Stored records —
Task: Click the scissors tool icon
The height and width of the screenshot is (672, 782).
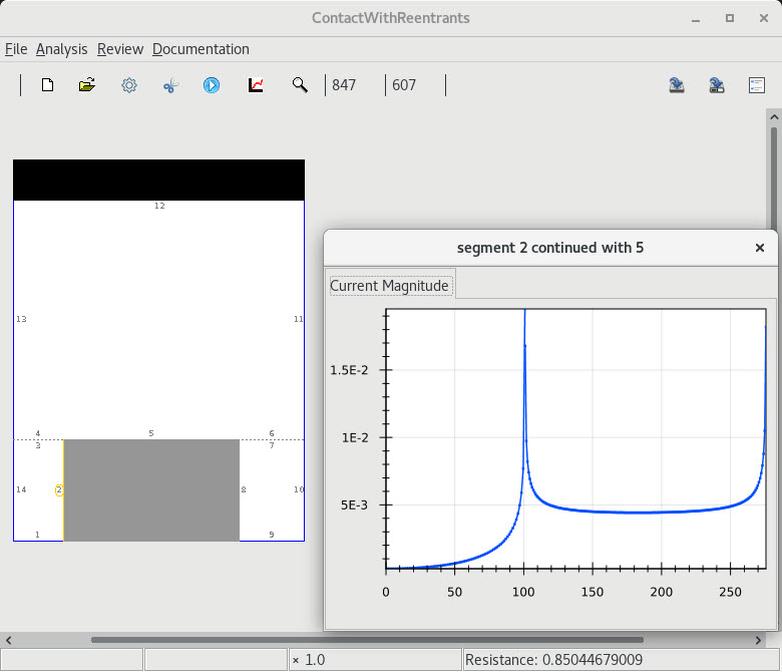Action: click(x=170, y=85)
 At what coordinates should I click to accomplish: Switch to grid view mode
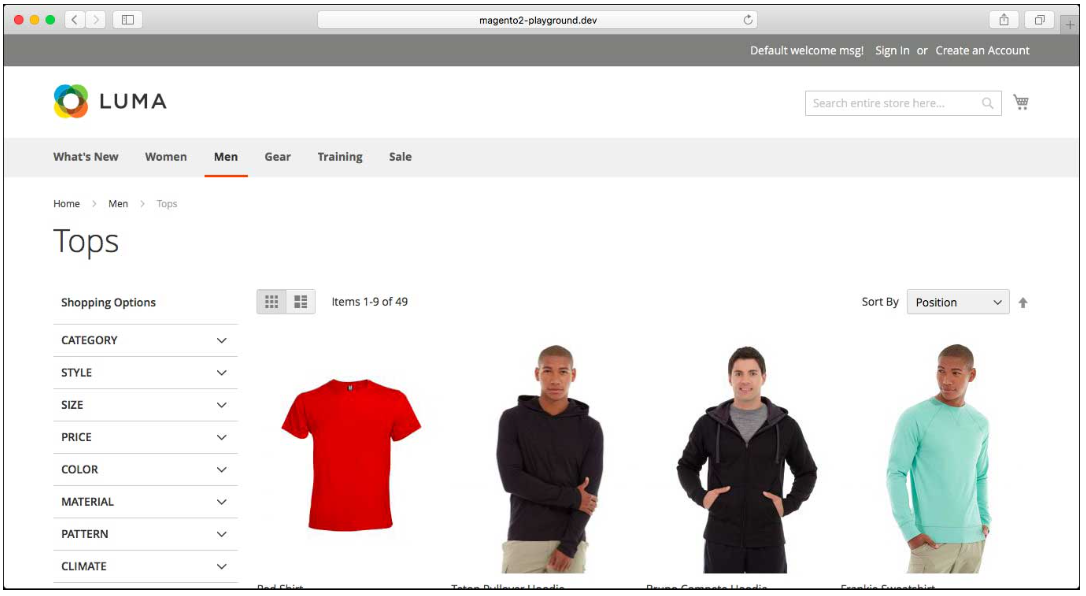coord(271,302)
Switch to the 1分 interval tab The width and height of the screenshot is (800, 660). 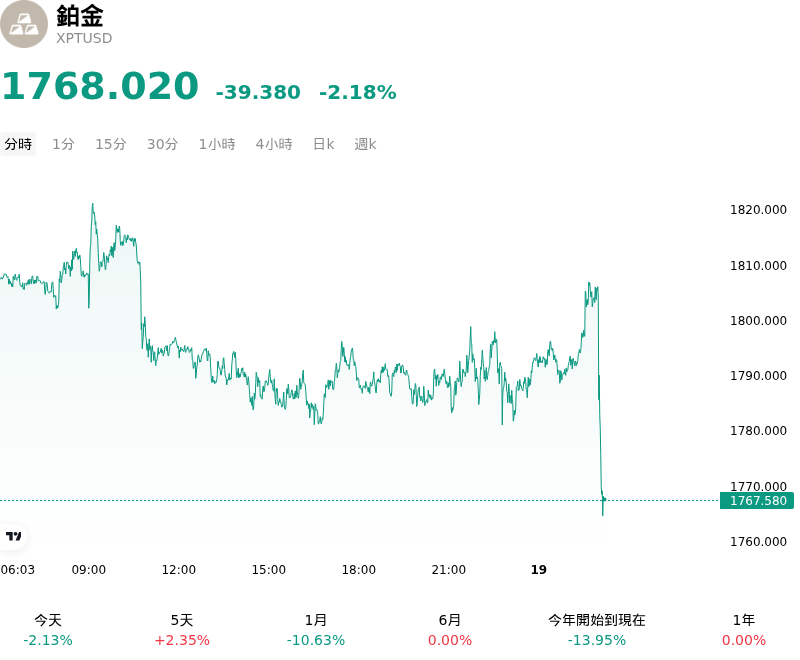click(x=64, y=144)
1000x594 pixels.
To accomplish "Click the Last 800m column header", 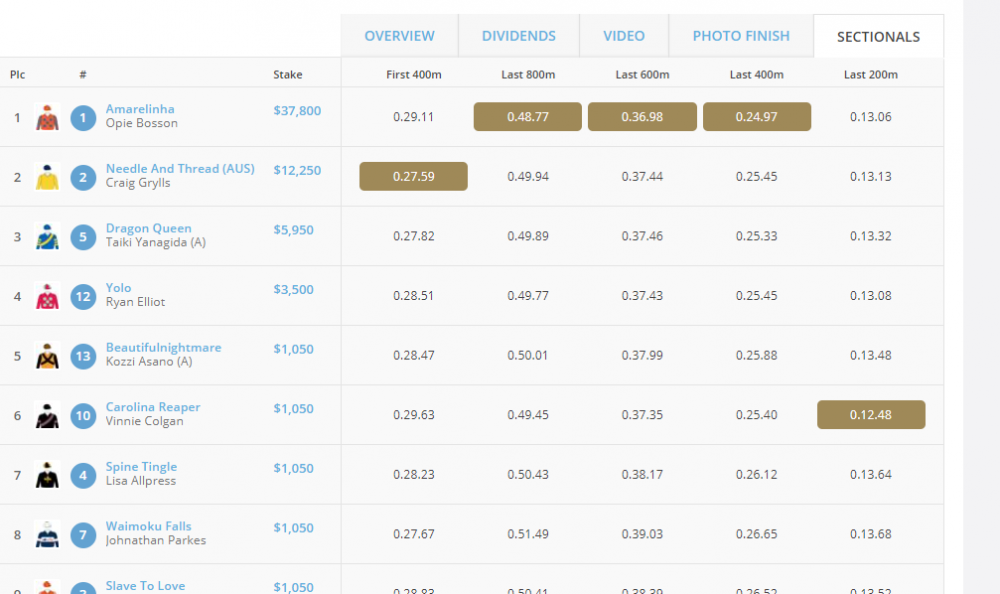I will (528, 75).
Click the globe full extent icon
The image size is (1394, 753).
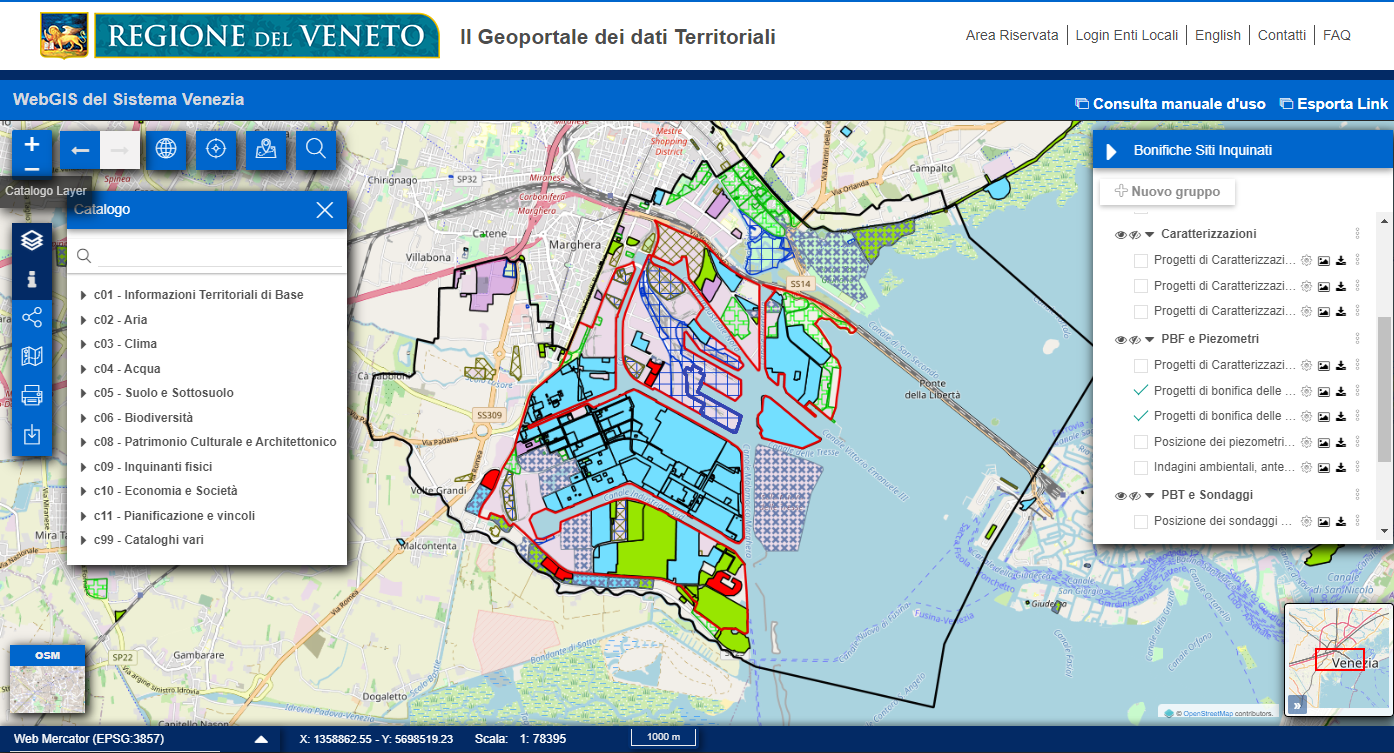pyautogui.click(x=166, y=150)
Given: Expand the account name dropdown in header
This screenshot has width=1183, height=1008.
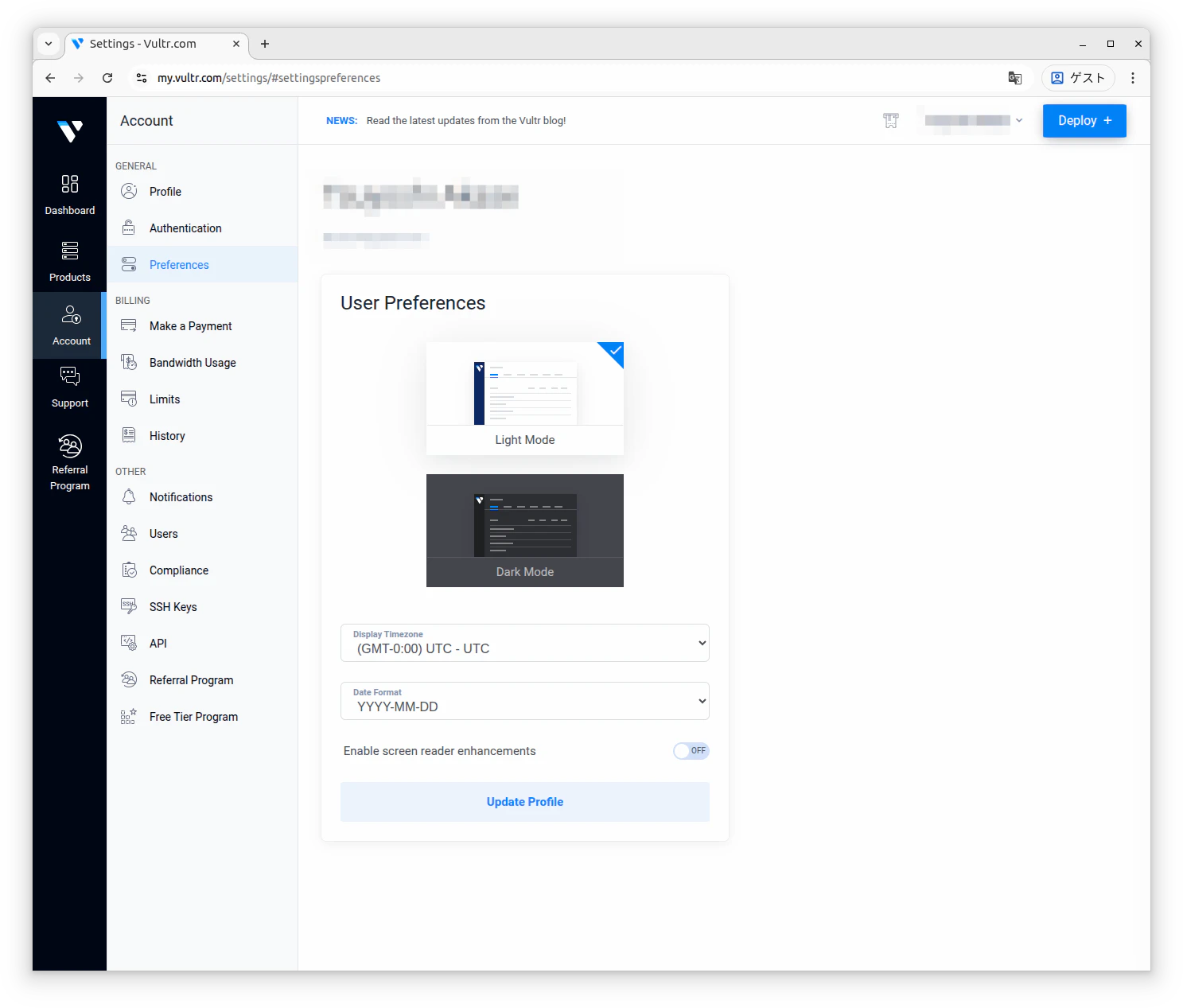Looking at the screenshot, I should tap(974, 121).
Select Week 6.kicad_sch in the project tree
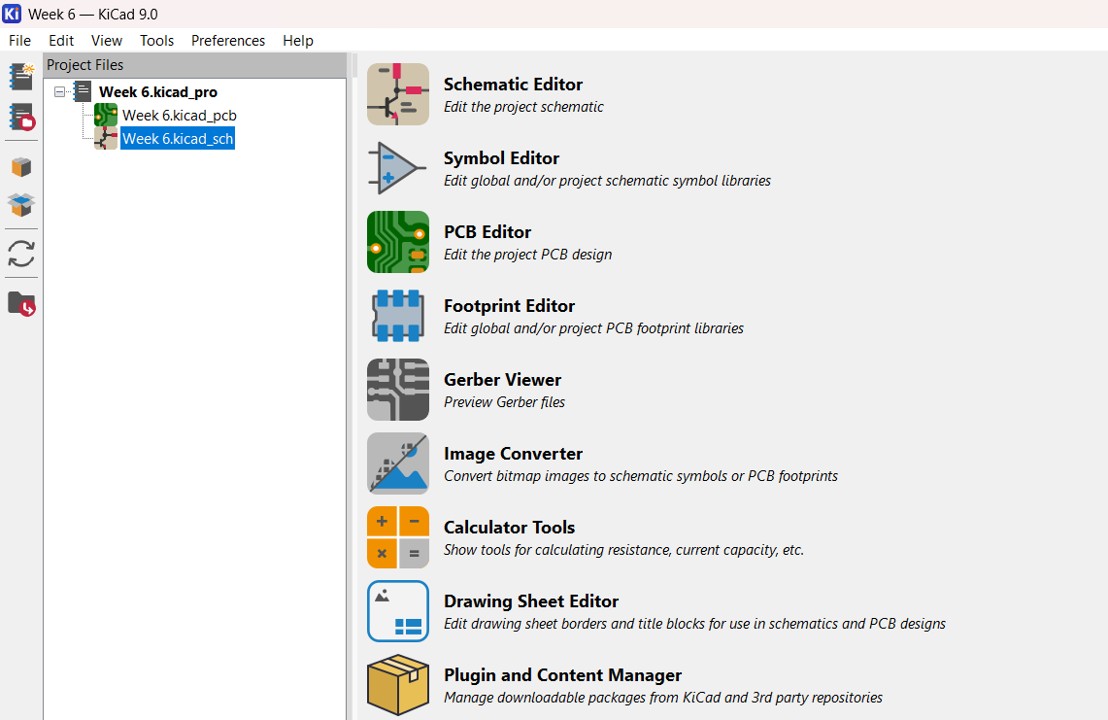The height and width of the screenshot is (720, 1108). pyautogui.click(x=177, y=139)
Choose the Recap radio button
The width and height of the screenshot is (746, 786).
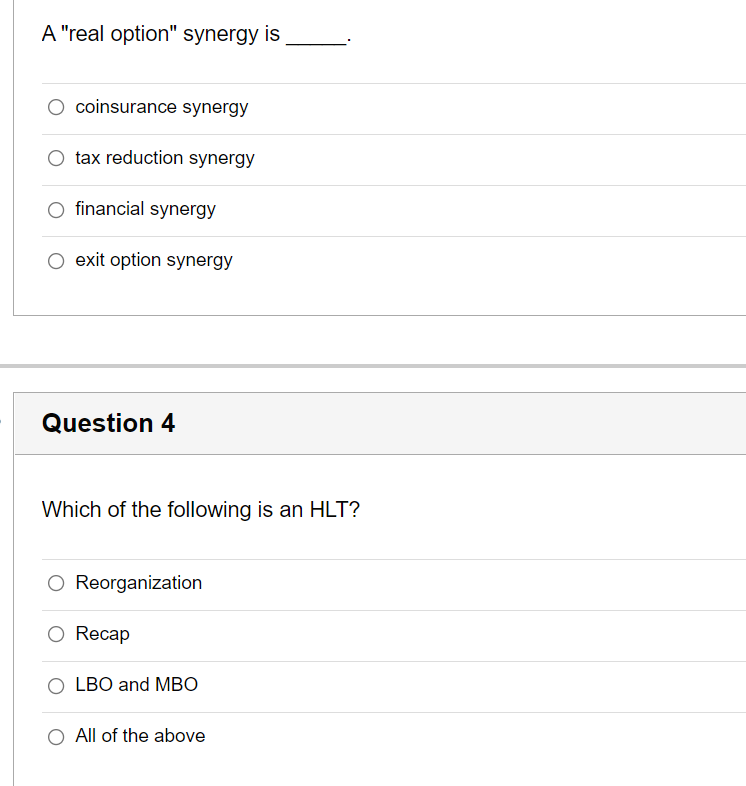pos(56,634)
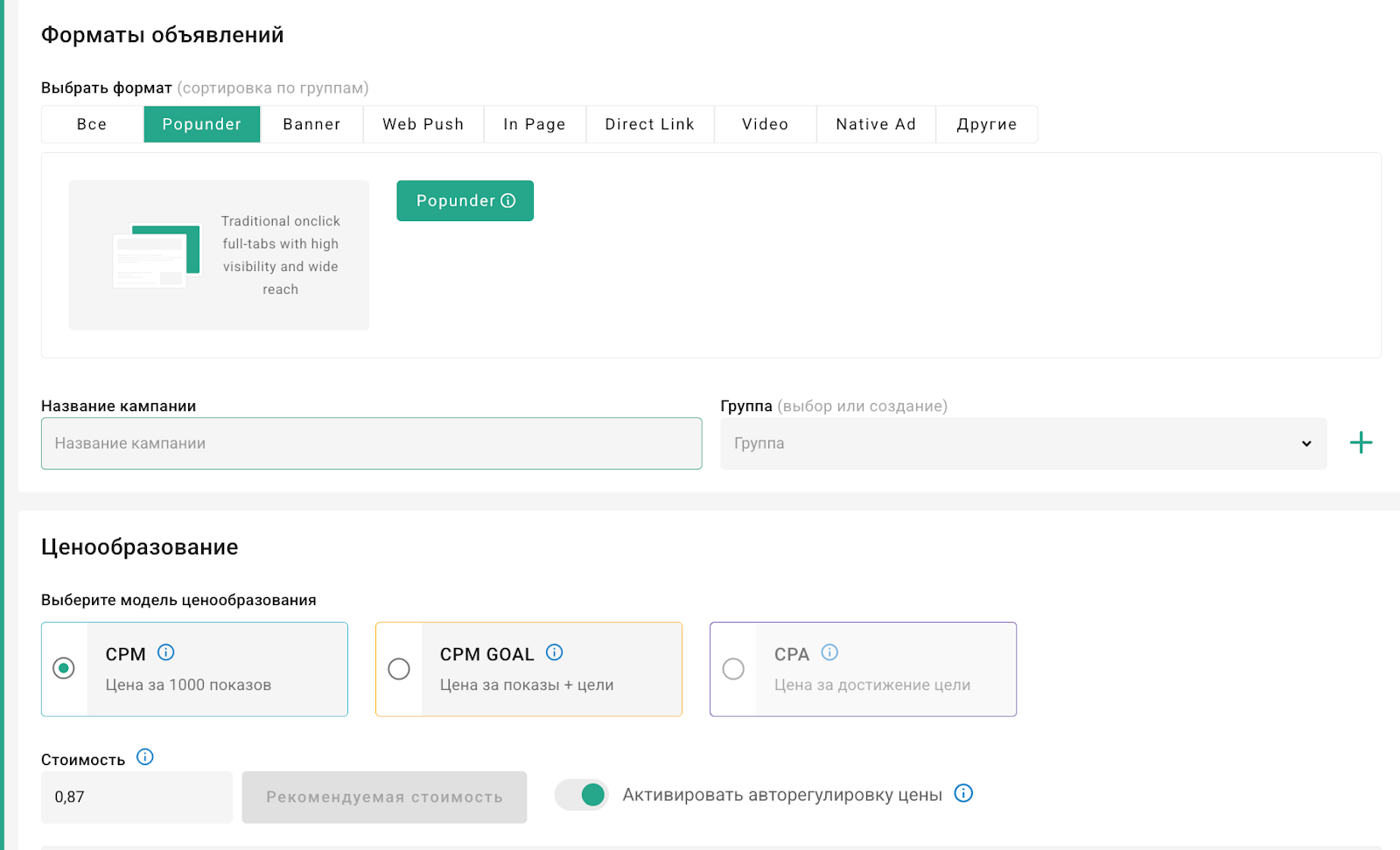Click the Название кампании input field
1400x850 pixels.
click(x=371, y=443)
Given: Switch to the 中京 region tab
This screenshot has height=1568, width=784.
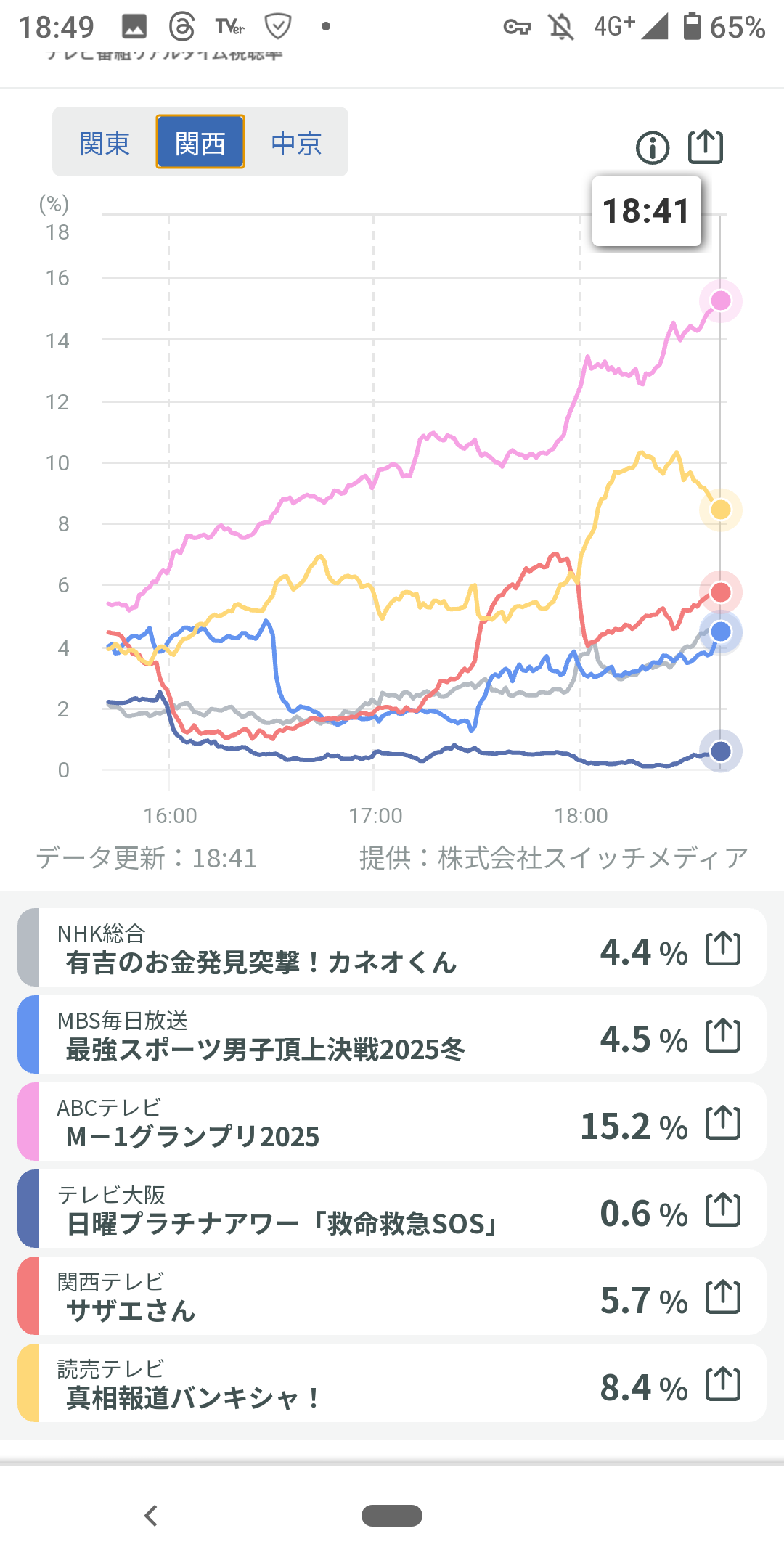Looking at the screenshot, I should (296, 143).
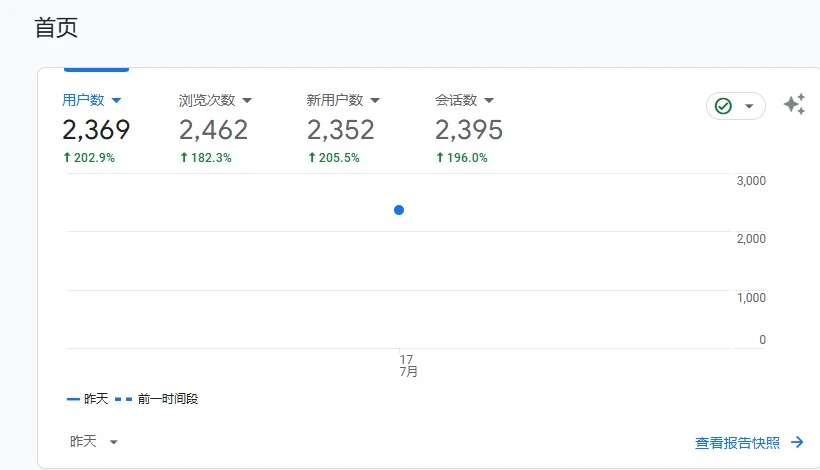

Task details — Some lines above contain the word "icon". Copy each of them.

Result of the exercise —
Task: Click the scissors tool icon
Click the globe full extent icon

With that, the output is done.